WORK ORDER:
Using the data below, return the stretch from the line that contains "Аксессуары для сна (478, 1199)" through the line that contains "Одеяла (478, 1060)", both included, exactly as it stands and nothing beyond it.

########################################

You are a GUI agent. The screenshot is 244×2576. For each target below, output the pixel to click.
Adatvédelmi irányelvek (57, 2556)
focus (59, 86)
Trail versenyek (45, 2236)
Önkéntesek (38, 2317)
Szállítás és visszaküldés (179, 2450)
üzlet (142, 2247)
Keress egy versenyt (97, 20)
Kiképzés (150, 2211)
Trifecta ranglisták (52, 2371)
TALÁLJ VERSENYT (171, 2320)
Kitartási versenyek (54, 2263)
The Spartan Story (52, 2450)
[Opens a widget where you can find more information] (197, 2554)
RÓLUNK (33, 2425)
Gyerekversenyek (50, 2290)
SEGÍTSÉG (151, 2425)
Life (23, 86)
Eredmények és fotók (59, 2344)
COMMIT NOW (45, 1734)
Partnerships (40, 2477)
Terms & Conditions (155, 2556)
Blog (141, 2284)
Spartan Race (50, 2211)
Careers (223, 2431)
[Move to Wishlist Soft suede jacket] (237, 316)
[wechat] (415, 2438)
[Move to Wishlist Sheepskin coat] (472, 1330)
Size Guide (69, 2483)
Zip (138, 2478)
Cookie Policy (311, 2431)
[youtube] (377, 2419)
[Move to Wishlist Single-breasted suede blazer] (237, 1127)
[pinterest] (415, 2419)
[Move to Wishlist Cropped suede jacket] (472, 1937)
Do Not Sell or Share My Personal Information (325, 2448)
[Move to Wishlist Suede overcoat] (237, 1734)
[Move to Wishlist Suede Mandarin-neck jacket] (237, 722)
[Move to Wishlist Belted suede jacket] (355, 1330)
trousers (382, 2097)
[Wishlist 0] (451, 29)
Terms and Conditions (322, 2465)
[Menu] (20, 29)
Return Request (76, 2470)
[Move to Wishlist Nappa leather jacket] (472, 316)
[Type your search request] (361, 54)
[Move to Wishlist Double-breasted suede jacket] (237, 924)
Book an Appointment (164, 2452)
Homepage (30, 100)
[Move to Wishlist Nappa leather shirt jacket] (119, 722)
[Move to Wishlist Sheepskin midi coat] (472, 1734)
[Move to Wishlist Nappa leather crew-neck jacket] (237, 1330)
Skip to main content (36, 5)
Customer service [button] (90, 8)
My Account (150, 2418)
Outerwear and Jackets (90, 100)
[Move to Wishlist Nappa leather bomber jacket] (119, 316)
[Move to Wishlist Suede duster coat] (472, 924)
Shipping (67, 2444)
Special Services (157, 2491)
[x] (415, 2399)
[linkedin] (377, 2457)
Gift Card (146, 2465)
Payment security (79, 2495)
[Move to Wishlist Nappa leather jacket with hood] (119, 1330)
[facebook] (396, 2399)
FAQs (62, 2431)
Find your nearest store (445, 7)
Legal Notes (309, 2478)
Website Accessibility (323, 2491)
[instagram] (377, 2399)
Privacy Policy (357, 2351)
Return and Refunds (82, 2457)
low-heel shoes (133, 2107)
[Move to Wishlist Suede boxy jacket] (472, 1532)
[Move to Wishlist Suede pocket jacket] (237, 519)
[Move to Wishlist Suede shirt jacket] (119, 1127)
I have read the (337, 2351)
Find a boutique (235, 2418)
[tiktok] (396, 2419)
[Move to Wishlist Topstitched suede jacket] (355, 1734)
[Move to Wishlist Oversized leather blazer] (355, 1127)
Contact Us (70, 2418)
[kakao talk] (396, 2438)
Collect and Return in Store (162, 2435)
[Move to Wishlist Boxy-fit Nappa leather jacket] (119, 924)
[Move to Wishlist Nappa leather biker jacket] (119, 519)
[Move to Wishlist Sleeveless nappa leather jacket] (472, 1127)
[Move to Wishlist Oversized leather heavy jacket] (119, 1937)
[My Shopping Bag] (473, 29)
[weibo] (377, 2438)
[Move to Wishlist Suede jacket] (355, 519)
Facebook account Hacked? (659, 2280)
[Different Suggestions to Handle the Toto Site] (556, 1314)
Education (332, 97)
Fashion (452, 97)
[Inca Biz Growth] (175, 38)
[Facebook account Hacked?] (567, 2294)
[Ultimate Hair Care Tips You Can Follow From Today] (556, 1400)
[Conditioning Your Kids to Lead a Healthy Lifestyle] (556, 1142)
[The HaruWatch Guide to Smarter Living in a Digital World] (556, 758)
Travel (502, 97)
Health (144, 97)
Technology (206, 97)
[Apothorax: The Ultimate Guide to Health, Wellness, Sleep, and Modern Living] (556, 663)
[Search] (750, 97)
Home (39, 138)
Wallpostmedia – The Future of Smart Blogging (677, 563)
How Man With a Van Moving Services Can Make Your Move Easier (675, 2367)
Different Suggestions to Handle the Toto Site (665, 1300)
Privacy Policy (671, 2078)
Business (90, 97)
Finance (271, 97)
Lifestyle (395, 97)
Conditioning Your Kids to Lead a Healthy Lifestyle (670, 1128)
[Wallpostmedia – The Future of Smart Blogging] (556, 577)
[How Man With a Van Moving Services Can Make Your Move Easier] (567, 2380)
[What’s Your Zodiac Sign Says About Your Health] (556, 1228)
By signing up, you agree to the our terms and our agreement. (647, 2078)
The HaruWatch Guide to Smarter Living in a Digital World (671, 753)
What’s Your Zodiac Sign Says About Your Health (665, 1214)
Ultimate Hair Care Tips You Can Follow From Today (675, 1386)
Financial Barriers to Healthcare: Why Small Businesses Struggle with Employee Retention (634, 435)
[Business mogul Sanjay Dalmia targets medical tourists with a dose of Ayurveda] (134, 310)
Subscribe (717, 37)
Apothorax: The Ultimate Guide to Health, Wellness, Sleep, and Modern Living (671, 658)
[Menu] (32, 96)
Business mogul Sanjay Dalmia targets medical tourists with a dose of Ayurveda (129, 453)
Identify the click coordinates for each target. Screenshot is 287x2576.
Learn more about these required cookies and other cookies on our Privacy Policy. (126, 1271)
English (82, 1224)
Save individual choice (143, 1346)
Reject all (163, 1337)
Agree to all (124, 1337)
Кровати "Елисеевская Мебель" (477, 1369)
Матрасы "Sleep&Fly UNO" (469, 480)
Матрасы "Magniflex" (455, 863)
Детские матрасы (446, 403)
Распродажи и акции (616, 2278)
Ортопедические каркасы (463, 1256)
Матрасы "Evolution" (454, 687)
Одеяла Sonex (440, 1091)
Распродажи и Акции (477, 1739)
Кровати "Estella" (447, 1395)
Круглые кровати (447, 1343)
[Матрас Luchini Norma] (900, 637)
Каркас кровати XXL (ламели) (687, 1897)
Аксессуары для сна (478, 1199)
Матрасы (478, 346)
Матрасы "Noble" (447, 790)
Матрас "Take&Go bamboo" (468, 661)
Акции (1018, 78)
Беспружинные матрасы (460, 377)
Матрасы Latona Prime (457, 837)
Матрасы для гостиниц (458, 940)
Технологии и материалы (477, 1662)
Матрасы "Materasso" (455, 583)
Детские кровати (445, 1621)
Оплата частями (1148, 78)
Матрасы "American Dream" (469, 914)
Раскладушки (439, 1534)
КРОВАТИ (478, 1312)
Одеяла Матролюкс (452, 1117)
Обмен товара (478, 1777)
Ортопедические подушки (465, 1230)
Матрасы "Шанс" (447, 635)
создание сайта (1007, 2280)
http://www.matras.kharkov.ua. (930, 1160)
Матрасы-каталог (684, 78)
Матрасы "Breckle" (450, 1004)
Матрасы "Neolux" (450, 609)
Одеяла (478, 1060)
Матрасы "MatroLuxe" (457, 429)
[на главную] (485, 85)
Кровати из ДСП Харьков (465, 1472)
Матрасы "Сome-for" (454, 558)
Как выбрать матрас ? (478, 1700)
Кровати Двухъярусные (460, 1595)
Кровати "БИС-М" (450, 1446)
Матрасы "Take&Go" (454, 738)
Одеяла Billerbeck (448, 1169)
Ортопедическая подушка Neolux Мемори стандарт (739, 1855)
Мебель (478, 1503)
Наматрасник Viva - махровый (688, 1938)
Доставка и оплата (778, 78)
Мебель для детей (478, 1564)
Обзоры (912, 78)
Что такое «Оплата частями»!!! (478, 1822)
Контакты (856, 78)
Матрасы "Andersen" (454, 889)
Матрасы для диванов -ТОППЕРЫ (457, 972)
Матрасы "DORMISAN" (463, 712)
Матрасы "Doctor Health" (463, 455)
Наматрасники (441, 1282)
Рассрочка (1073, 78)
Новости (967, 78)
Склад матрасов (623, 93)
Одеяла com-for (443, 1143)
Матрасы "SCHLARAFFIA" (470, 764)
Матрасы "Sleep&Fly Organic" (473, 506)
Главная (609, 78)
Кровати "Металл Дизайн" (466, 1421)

########################################

YOUR RESPONSE:
Аксессуары для сна (478, 1199)
Матрасы (478, 346)
Матрасы "Noble" (447, 790)
Матрас "Take&Go bamboo" (468, 661)
Акции (1018, 78)
Беспружинные матрасы (460, 377)
Матрасы Latona Prime (457, 837)
Матрасы для гостиниц (458, 940)
Технологии и материалы (477, 1662)
Матрасы "Materasso" (455, 583)
Детские кровати (445, 1621)
Оплата частями (1148, 78)
Матрасы "American Dream" (469, 914)
Раскладушки (439, 1534)
КРОВАТИ (478, 1312)
Одеяла Матролюкс (452, 1117)
Обмен товара (478, 1777)
Ортопедические подушки (465, 1230)
Матрасы "Шанс" (447, 635)
создание сайта (1007, 2280)
http://www.matras.kharkov.ua. (930, 1160)
Матрасы-каталог (684, 78)
Матрасы "Breckle" (450, 1004)
Матрасы "Neolux" (450, 609)
Одеяла (478, 1060)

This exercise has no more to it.